■ Exercise:
Where in the data below does the word "icon" appear? Copy each line that holds it.

Data provided below:

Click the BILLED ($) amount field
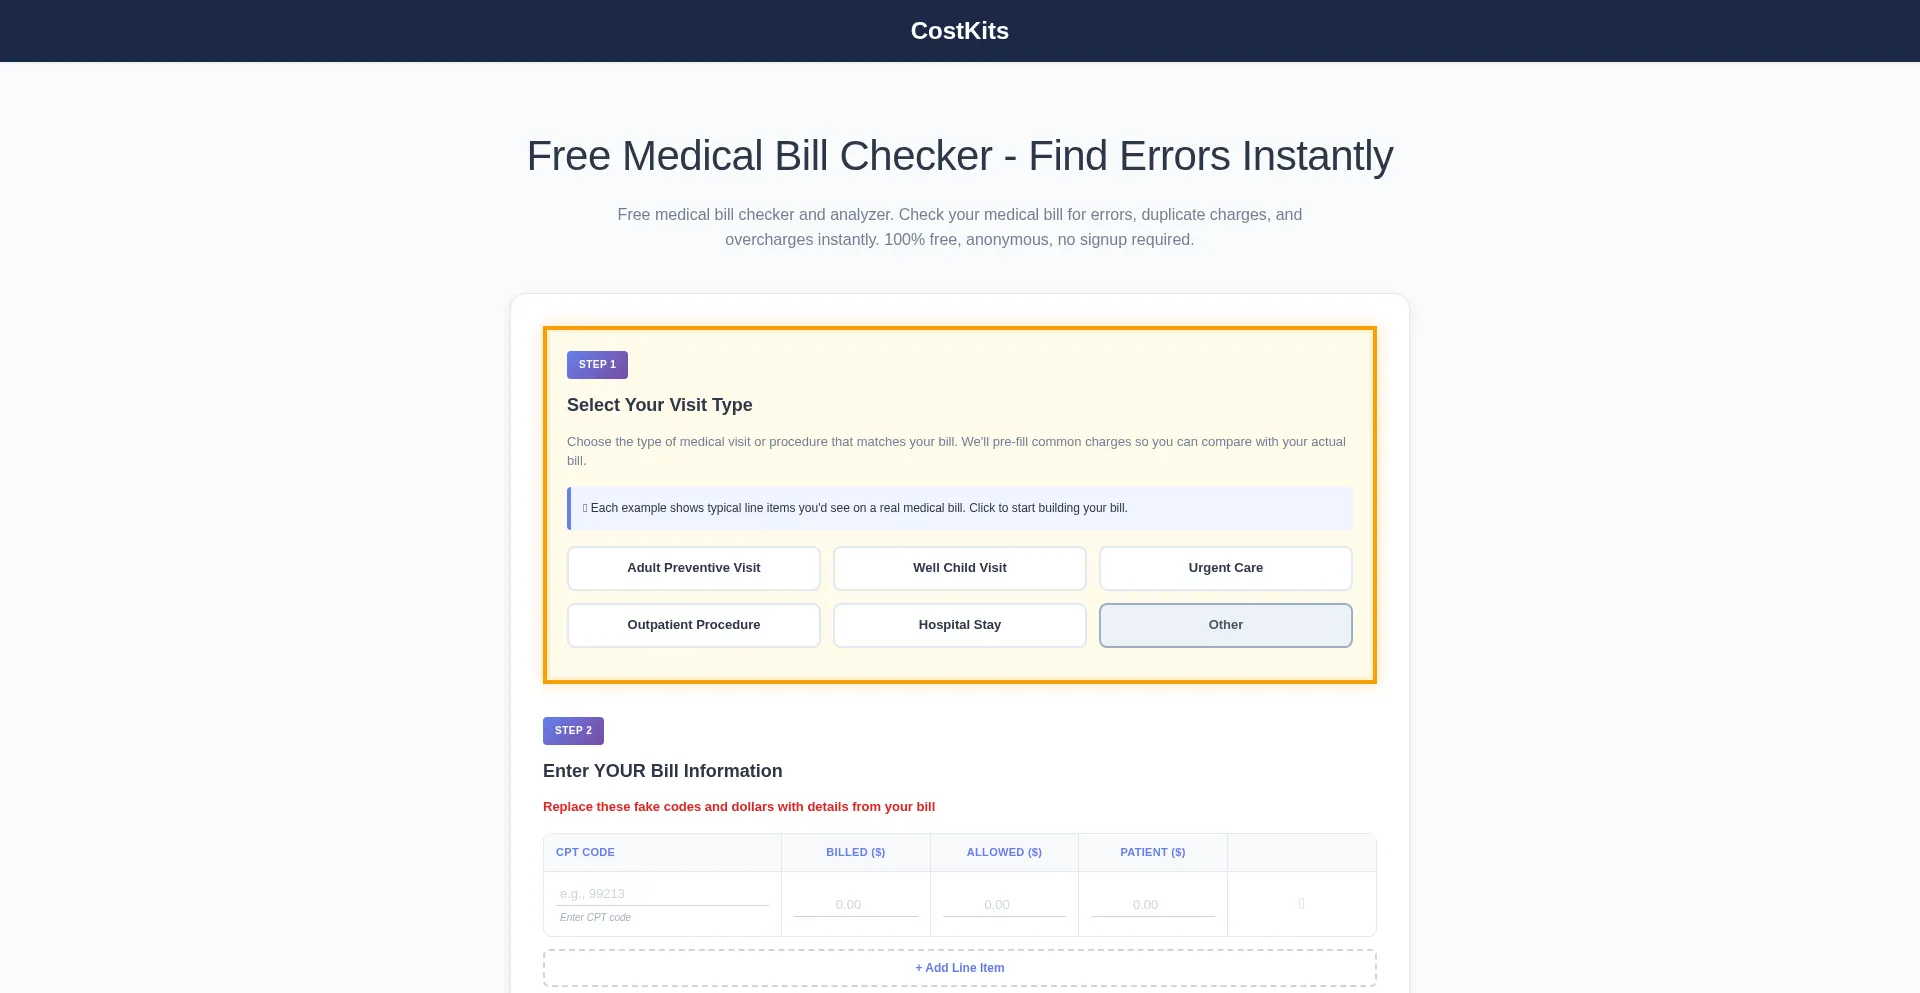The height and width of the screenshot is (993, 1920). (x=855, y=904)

End of Data provided.
Data provided below:

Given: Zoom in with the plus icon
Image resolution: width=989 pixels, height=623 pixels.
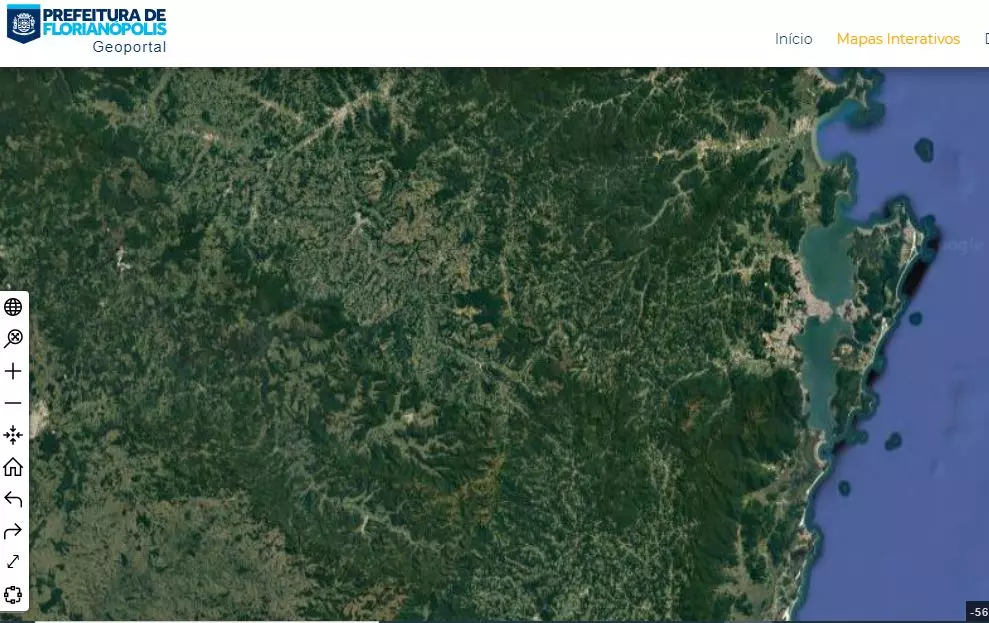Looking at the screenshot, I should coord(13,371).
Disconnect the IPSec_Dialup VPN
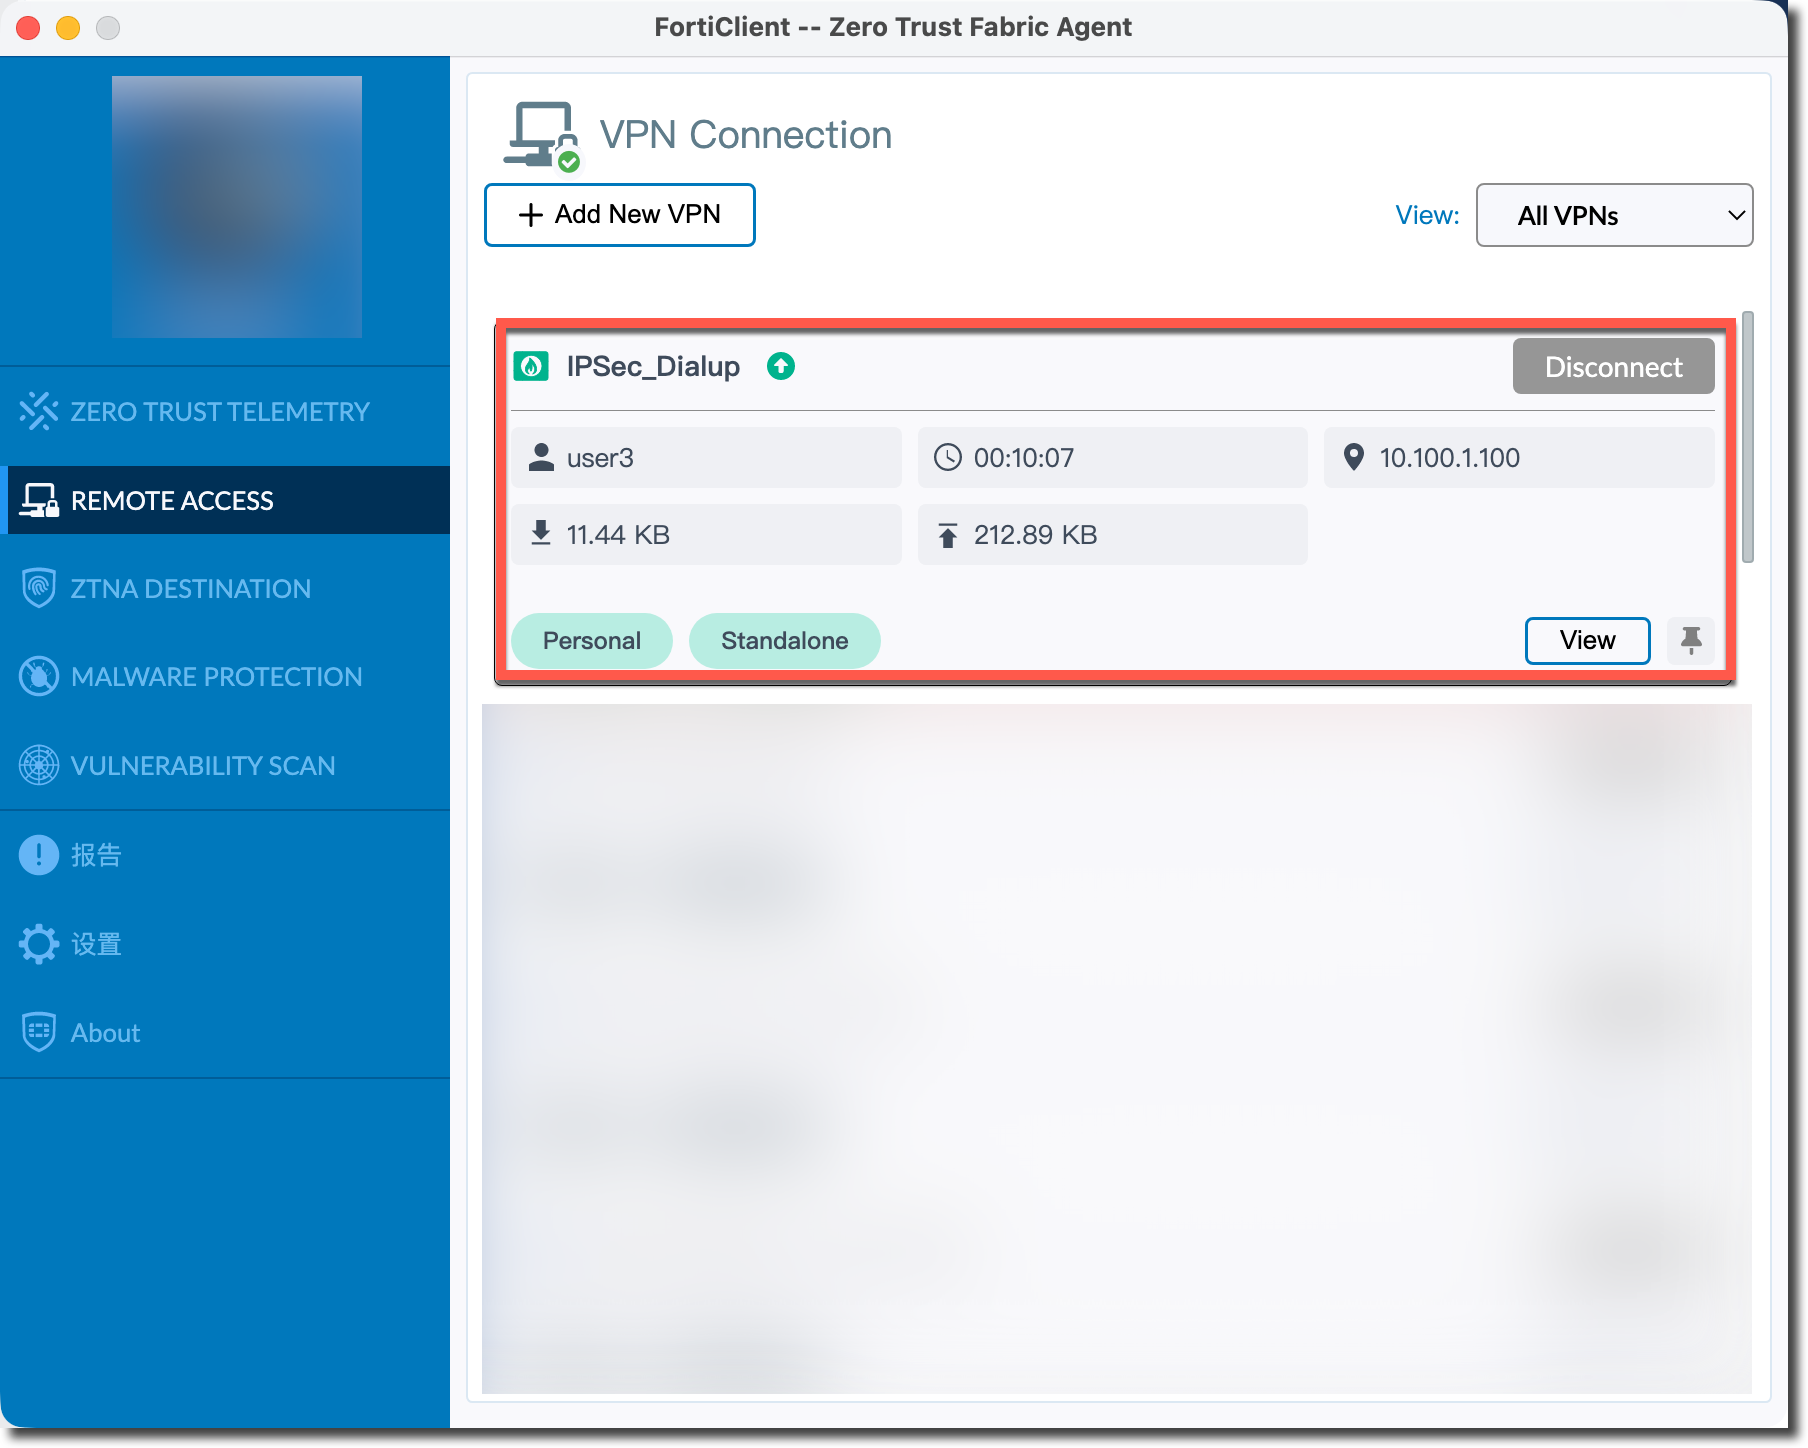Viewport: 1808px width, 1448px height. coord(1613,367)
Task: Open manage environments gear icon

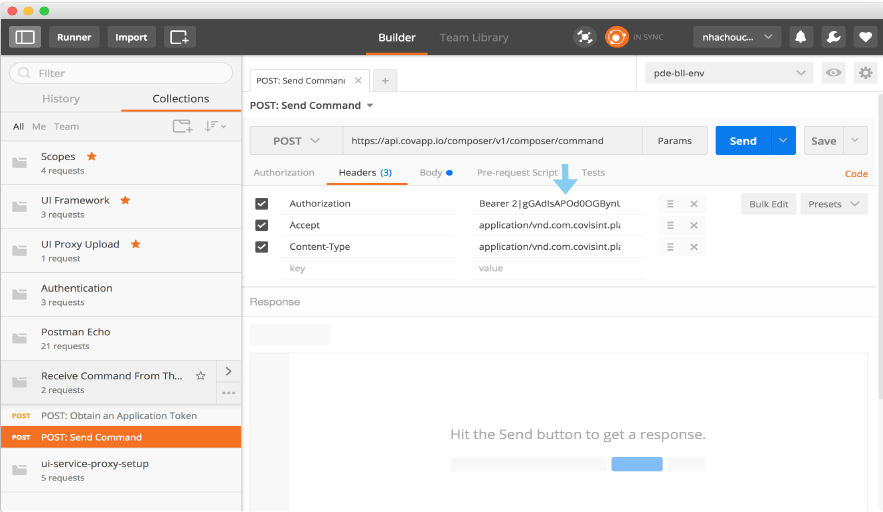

End of Data provided.
Data provided below:

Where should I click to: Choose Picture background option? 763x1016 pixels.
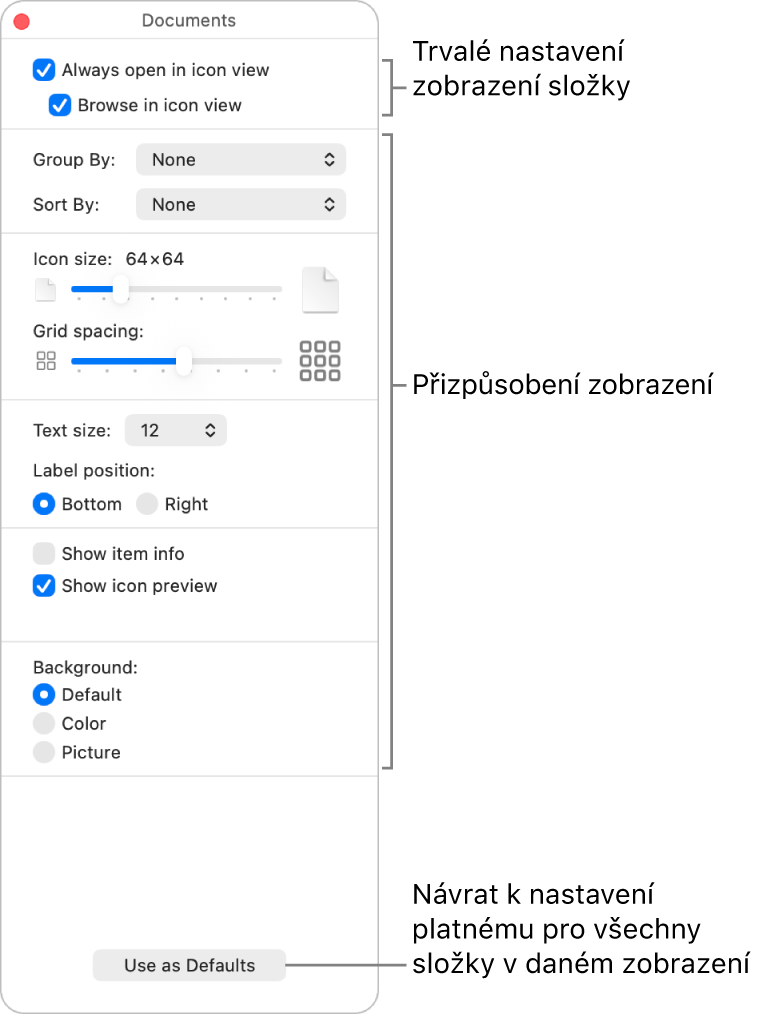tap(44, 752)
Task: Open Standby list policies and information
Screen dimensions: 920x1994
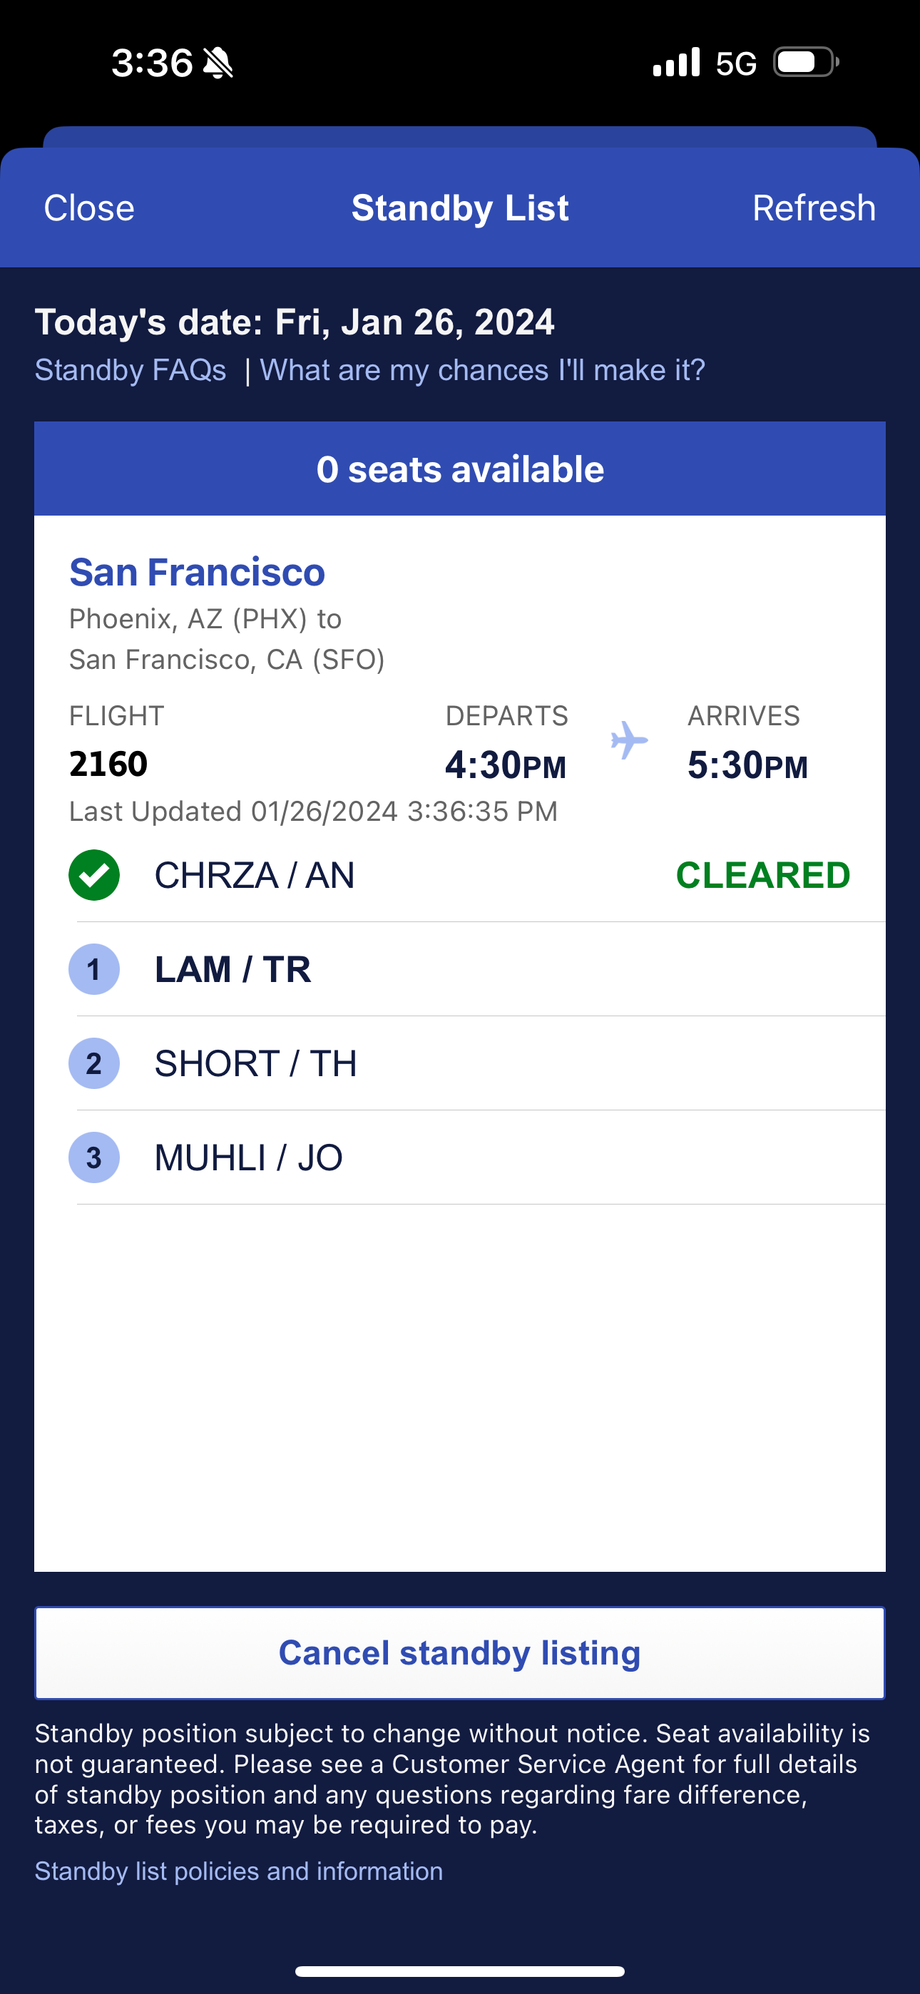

End of Data provided.

■ Final answer:
Given: Zoom in with the plus icon
Task: Open manage environments gear icon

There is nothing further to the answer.